Mais da metade dos desalojados por chuvas no RS já deixaram os abrigos; 32% dos locais foram fechados

Um mês após as inundações, levantamento revela a situação dos desalojados no Rio Grande do Sul.

Um levantamento realizado pelo blog Por Dentro da Notícia revela que 32% dos abrigos temporários criados pelas prefeituras de Porto Alegre e de outros municípios do Rio Grande do Sul foram fechados. Segundo a Secretaria de Desenvolvimento Social, o estado chegou a ter 875 abrigos, dos quais 592 ainda permanecem em funcionamento.

Desde o início das inundações, quase 44 mil pessoas deixaram os pontos emergenciais montados para receber os desalojados. Cerca de 37 mil pessoas ainda permanecem nos abrigos. A Secretaria de Desenvolvimento Social informou, em nota, que “quando a água baixa, há um movimento natural de retorno das famílias para as suas casas.”

Ademir Duarte Marques, de 34 anos, voltou para casa com a esposa e os dois filhos, de 5 e 15 anos, no domingo passado, após ser informado que o abrigo onde estavam, na cidade de Alvorada, iria fechar. Ademir e sua esposa, que trabalham como catadores de material reciclável, perderam tudo na tragédia. “Tivemos que limpar tudo, estamos arrumando aos poucos”, contou Ademir, que recomeça do zero.

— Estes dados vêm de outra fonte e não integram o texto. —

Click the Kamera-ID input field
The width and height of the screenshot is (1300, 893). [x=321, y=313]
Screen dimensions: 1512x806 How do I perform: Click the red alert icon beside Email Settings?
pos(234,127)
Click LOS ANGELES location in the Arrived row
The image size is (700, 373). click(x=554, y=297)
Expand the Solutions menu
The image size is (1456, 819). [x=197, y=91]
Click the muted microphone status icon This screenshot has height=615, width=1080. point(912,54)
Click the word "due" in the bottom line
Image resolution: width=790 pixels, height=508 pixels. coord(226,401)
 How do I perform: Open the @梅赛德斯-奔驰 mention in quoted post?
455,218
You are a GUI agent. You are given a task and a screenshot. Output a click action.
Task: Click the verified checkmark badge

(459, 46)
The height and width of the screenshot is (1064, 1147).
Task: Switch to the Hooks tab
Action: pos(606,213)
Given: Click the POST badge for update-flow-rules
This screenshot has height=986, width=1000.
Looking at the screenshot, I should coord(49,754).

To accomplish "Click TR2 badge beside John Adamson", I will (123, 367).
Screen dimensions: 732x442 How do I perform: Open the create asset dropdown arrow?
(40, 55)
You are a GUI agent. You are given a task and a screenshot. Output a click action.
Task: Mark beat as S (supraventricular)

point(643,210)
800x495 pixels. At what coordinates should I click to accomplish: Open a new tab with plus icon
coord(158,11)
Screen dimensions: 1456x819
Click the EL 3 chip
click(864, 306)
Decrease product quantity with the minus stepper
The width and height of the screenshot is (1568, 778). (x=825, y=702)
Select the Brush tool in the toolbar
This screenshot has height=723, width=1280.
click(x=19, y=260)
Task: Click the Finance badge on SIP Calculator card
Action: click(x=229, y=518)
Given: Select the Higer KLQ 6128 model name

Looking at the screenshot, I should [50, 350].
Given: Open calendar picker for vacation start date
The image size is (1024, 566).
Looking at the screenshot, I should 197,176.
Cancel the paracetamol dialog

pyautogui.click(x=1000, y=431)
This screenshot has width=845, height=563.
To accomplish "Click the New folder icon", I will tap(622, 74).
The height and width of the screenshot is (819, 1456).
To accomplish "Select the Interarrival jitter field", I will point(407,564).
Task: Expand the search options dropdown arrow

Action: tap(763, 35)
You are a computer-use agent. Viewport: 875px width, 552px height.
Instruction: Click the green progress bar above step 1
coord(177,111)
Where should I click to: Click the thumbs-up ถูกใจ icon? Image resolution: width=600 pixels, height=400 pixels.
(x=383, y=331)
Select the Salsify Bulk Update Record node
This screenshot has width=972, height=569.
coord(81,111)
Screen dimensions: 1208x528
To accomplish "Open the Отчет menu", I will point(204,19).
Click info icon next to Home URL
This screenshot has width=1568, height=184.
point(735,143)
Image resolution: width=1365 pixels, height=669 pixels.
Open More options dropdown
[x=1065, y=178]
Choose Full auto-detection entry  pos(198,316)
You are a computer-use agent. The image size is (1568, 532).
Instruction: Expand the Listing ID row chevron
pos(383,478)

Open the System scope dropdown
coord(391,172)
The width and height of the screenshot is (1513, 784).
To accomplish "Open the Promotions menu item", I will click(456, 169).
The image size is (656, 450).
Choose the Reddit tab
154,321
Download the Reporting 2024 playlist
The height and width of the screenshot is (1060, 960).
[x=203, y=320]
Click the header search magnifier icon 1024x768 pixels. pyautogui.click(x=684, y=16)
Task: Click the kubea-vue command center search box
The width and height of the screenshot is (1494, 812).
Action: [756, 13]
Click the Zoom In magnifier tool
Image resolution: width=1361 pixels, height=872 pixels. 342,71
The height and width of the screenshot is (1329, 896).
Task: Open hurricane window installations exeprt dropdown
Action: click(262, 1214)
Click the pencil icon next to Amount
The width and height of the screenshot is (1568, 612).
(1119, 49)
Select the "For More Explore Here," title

Por outro lado, a família de Fábio Edis da Silva não teve a mesma sorte. Residentes na Ilha da Pintada, em Porto Alegre, continuam alagados, sem previsão de quando a inundação vai ceder. No abrigo em Alvorada, região metropolitana da capital, eles vivem uma rotina angustiante. A esposa de Fábio, Bebiana Souza, de 43 anos, e o filho Brian, de 7, estão entre as mais de 37 mil pessoas que ainda dependem desses pontos emergenciais.

“Eu acordo às 7h da manhã, ajudo a limpar o salão, os banheiros e, depois, também ajudo com o café da manhã. Às 14h, começa o almoço. Às 21h, é o jantar, e uma hora depois o toque de recolher”, relatou Bebiana.

A rotina se repete dia após dia para quem depende de ajuda. “As doações diminuíram, coisas como cobertores não estão mais chegando… Mas não tenho casa, não tenho como reclamar.”

Sem trabalho, o casal que vivia da pesca artesanal se vê impossibilitado de retomar a atividade devido à cheia do Lago Guaíba. Bebiana e Fábio também convivem com a ameaça constante do fechamento do abrigo e a incerteza sobre onde irão se abrigar. A prefeitura de Alvorada foi procurada sobre o fechamento do abrigo Campo Branco e o destino dos desalojados, mas não houve resposta até o fechamento desta edição.

A situação de Bebiana e Fábio reflete a realidade de milhares de pessoas forçadas a se deslocar devido a tragédias climáticas. Um mês após a tragédia, a comoção inicial diminuiu. A lei internacional não oferece proteção específica aos refugiados climáticos.

A professora de Direito Internacional da Universidade de Passo Fundo, Patrícia Grazziotin Noschang, explica que existem documentos da ONU prevendo a migração por desastres naturais, mas os tratados internacionais vigentes são determinantes.

Os desalojados no Rio Grande do Sul são classificados como “deslocados em razão das mudanças climáticas” pela Convenção de 1951 sobre o Estatuto dos Refugiados. Isso significa que aqueles obrigados a deixar suas casas devido às mudanças climáticas ficam desprotegidos pela legislação atual.

A Convenção de Refugiados de 1951 protege pessoas que fogem de guerras, conflitos ou perseguições, não abrangendo a população afetada por desastres naturais. “Tentativas de aprovar uma Convenção sobre Pessoas Ambientalmente Deslocadas não avançaram”, afirmou a especialista.

O que preocupa é a normalização da situação para o público distante dos desdobramentos. O trabalho de agências como a Acnur é crucial em emergências desse tipo. Agentes do Alto Comissariado da ONU atuam para prevenir violações de direitos nos abrigos coletivos.

“Atendemos pessoas com deficiência, crianças desacompanhadas e trabalhamos na documentação dessas pessoas, um elemento básico”, explicou Miguel Pachioni, porta-voz da Acnur.

A documentação permite acesso a recursos e serviços públicos. A Acnur irá disponibilizar ao governo do RS e ao governo federal 50 toneladas de donativos de três países, além de 200 casas temporárias, kits de higiene, telas anti-mosquito e lâmpadas solares. Isso proporcionará uma sensação de lar para muitos gaúchos que dependem da ajuda de terceiros por um longo tempo. A reconstrução, para muitos, será do zero.